## [Instructions to follow]
Your task is to repeat exactly the lines below between the line holding "This screenshot has height=1097, width=383." and the line holding "You are a computer-use agent. 1920x1440", inclusive, and only those.

===== Exercise materials =====

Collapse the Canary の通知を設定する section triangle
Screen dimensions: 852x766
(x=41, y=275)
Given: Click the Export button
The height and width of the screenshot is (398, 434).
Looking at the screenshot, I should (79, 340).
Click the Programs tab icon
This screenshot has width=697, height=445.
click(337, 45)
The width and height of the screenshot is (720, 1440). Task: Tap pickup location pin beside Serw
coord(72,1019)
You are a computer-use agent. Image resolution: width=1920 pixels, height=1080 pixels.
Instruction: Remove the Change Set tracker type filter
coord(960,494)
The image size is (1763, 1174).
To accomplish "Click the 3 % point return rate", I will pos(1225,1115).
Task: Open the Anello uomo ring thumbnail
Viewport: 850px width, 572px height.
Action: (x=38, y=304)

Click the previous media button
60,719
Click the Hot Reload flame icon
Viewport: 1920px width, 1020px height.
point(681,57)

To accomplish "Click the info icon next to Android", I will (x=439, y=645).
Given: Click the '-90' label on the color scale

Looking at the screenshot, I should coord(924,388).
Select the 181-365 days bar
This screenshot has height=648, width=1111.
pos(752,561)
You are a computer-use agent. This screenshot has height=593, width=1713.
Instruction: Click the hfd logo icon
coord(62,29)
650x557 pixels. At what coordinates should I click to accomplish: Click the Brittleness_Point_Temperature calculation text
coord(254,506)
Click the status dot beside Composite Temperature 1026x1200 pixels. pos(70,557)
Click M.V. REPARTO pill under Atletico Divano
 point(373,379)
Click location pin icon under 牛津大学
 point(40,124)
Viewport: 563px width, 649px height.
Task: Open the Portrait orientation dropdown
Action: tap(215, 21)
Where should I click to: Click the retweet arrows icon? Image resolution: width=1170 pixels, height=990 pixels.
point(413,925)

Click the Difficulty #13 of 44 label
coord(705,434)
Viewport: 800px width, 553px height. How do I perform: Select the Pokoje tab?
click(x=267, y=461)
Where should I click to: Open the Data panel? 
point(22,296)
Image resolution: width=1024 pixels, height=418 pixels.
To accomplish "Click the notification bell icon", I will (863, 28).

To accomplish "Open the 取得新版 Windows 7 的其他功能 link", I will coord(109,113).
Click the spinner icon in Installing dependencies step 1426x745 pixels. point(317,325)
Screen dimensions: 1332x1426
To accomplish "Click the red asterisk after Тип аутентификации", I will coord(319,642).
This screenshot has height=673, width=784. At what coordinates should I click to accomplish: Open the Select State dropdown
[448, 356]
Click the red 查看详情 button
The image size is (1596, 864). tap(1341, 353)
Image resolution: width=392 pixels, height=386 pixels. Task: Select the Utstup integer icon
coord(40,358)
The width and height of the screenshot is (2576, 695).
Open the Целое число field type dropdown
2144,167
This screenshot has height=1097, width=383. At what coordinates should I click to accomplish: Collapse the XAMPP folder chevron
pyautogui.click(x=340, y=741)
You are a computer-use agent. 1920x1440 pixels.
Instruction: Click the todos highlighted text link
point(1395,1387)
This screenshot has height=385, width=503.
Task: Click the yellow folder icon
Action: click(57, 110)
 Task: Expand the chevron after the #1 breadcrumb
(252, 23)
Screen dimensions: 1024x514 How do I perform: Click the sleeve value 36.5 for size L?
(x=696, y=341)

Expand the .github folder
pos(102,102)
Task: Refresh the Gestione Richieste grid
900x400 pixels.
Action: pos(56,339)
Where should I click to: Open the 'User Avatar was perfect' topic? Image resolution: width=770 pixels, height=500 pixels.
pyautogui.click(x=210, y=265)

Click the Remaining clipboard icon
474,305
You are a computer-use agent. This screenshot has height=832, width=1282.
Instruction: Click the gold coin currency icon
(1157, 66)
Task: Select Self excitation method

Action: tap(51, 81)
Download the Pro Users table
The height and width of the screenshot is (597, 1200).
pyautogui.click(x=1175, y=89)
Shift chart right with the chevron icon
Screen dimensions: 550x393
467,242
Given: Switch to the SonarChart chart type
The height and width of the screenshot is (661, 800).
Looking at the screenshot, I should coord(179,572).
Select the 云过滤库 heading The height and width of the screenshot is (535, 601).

=====

## [Exercise result]
This screenshot has height=1097, width=383. At what coordinates should I click to accomplish: Collapse the XAMPP folder chevron
pyautogui.click(x=340, y=741)
You are a computer-use agent. 1920x1440 pixels.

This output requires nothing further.